EXERCISE GOAL: Keep the images out while you retype all of the data exactly.

Stored items:
+++

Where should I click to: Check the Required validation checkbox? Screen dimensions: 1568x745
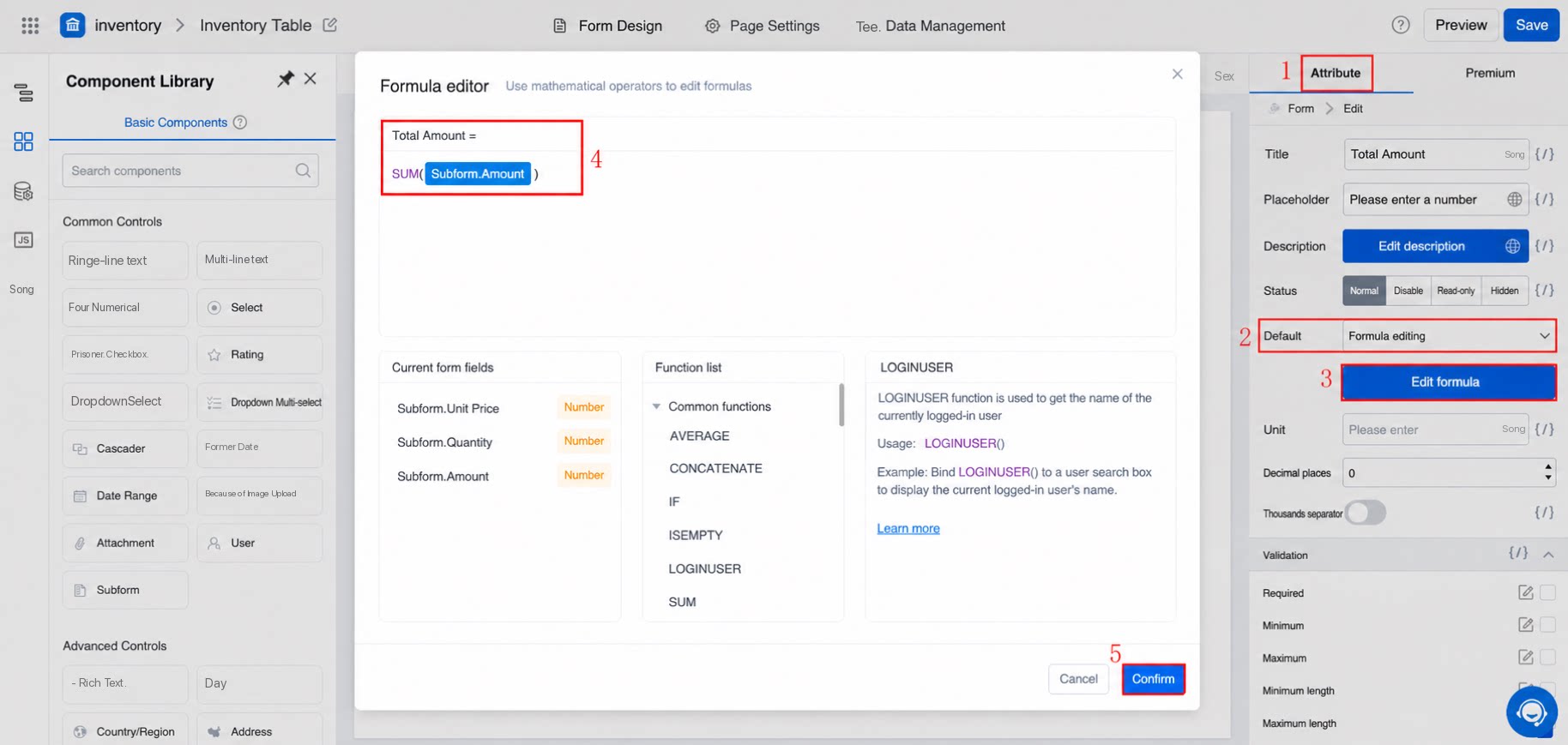1547,592
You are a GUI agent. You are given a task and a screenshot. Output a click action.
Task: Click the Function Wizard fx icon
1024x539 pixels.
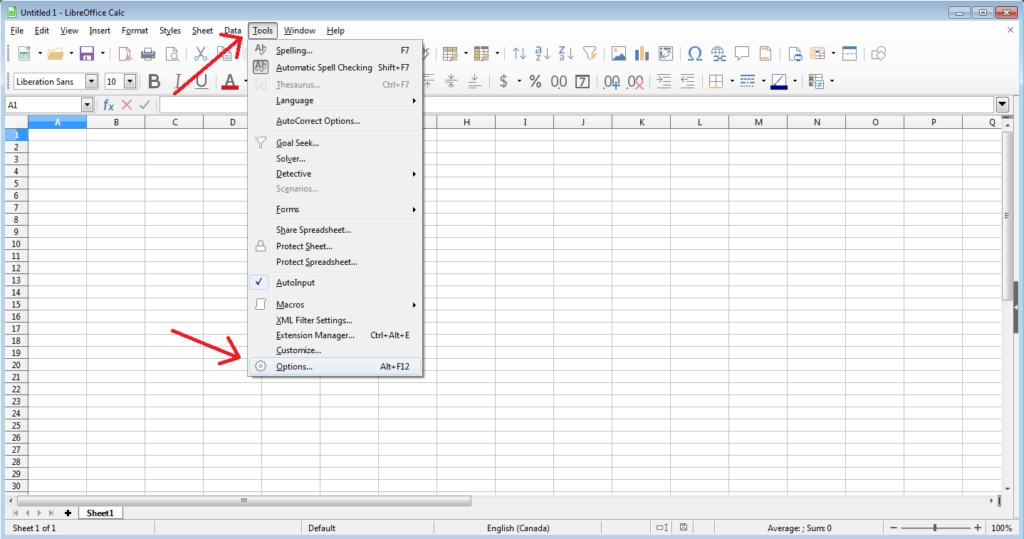108,105
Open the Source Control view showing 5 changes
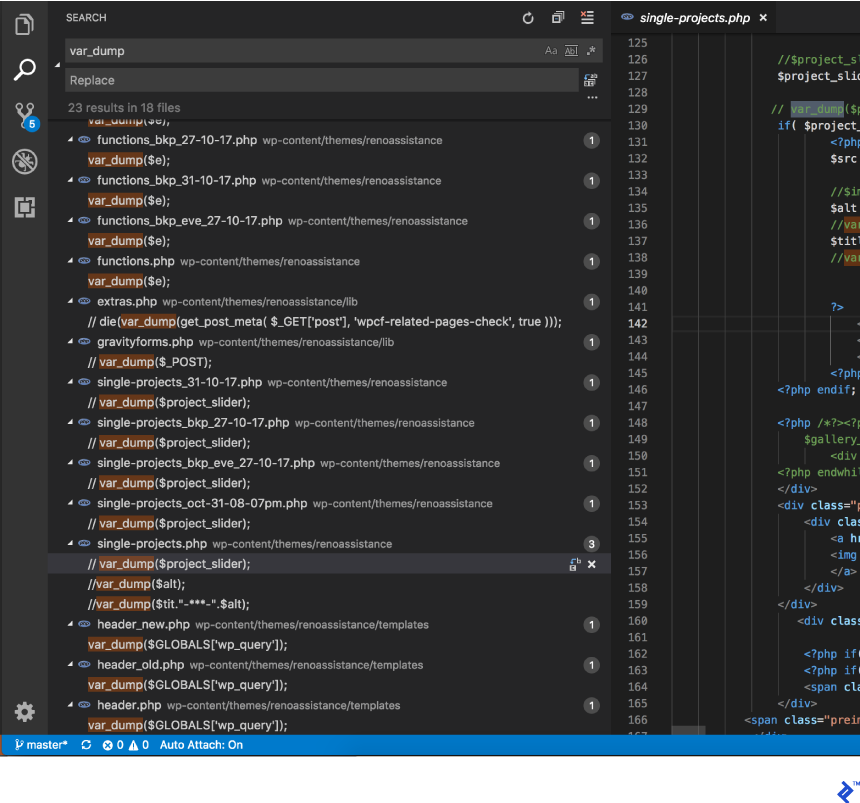The width and height of the screenshot is (860, 803). (24, 115)
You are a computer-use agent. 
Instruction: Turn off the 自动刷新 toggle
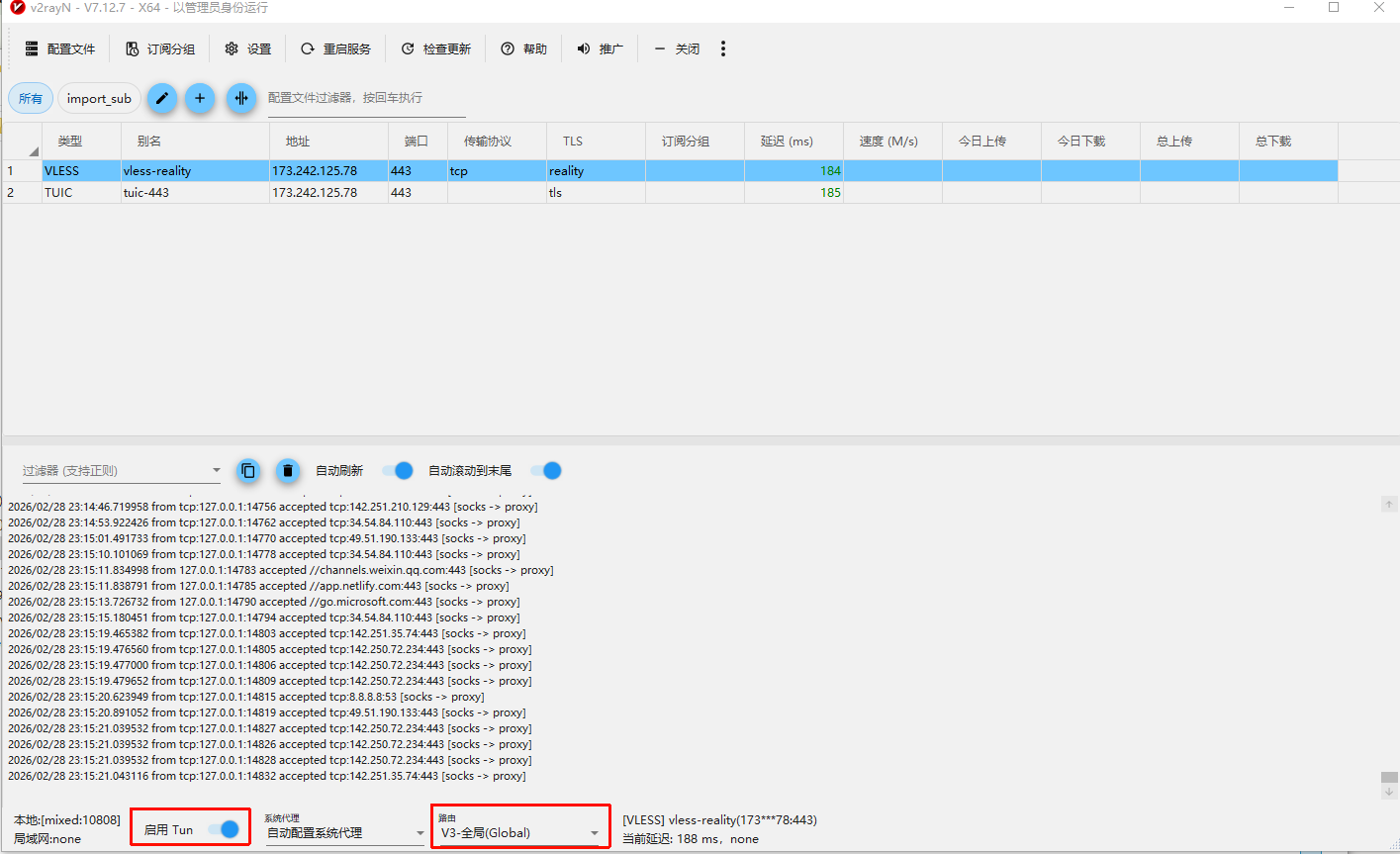(x=398, y=471)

+++

RESULT OF THE EXERCISE:
Where should I click to: Check the Required validation checkbox? Screen dimensions: 1568x745
1547,592
You are a GUI agent. You are given a task and a screenshot. Output a click action.
Task: Click the Function Wizard fx icon
1024x539 pixels.
108,105
Open the Source Control view showing 5 changes
The width and height of the screenshot is (860, 803). (24, 115)
You are a computer-use agent. 
Instruction: Turn off the 自动刷新 toggle
(x=398, y=471)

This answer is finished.